The Australian Centre for Robotic Vision is proud to announce that one of our Chief Investigators and one of our research teams are both finalists for the 2016 Australian Museum Eureka Prizes.
Centre Chief Investigator Michael Milford is a finalist for the Eureka Prize for Outstanding Early Career Researcher. Our COTSbot team of Matt Dunbabin, Feras Dayoub, and Centre Director Peter Corke are finalists for the Eureka Prize for Environmental Science.
The Eureka Prizes are Australia’s most prestigious science awards, and celebrate excellence in several areas, including research and innovation.
Associate Professor Michael Milford was named a finalist for his work in robotic vision navigation systems for robotics of all types, and for his work where he blends the two fields of neuroscience and robotics.
“I was really stoked,” said Milford. “I’ve been awed by some of the past winners and what they’ve done. So it was really an honour to be nominated and to be a finalist.”
Milford says his passion is to understand intelligence, and robotics and neuroscience are helping him do that.
“Robotics is very tangible. If a robot is doing something clumsy or dumb, you can see it,” said Milford. “I think the things that robots do, like navigation, and helping us out with tasks, are a great way to leapfrog our way to really understanding what intelligence is, and how we can replicate it.”
For Centre Director Peter Corke, the COTSbot project is one of the Centre’s shining jewels. The COTSbot robot was designed to help target a very real threat to the Great Barrier Reef – the crown-of-thorns starfish, or COTS.

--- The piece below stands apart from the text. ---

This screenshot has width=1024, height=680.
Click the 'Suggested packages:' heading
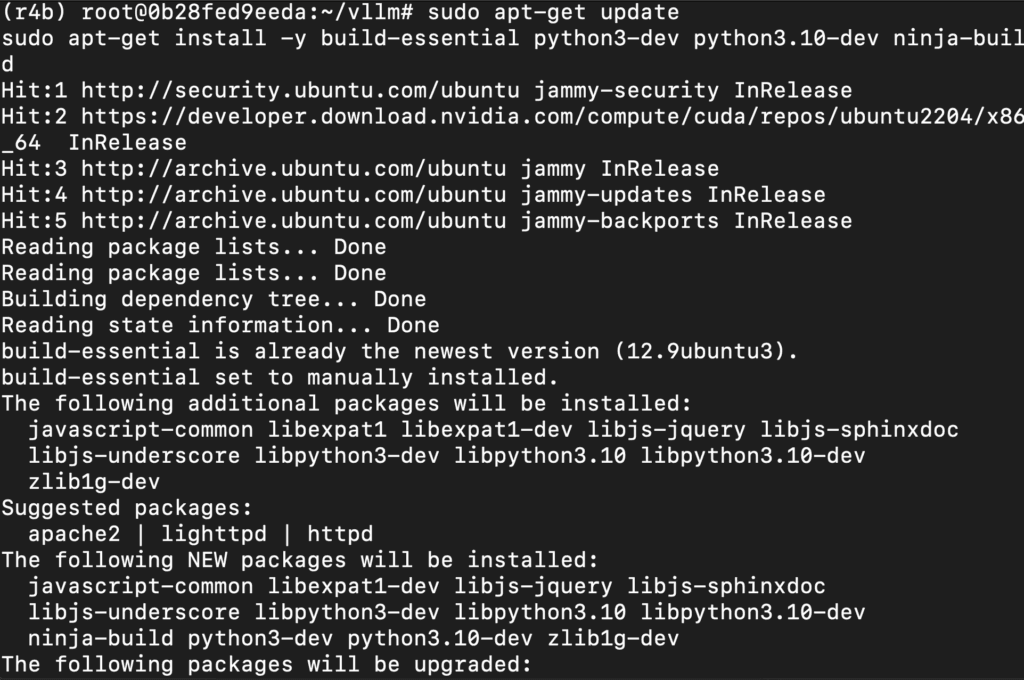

Centre Associate Investigator Matt Dunbabin designed the robot to be a first responder system to beef up the existing program that uses divers to hunt for COTS.
Dr Feras Dayoub, a QUT Research Fellow specialising in Robotic Vision, trained the COTSbot to pick out the pest from other sea life. In other words, it can think for itself using a visual recognition system made possible by algorithms to identify COTS in the visually challenging environment of the Great Barrier Reef.
“I’m very proud to be associated with this prestigious prize,” said Dr Dayoub. “This is one example of where research can make a real difference in the world.”
Dayoub says the COTSbot basically came together over the course of a year, during 2015.
“It was a rapid transformation between ideas, research, and then building this robot and testing it in the reef,” said Dayoub.
The Eureka Prizes will be announced on 31 August in Sydney.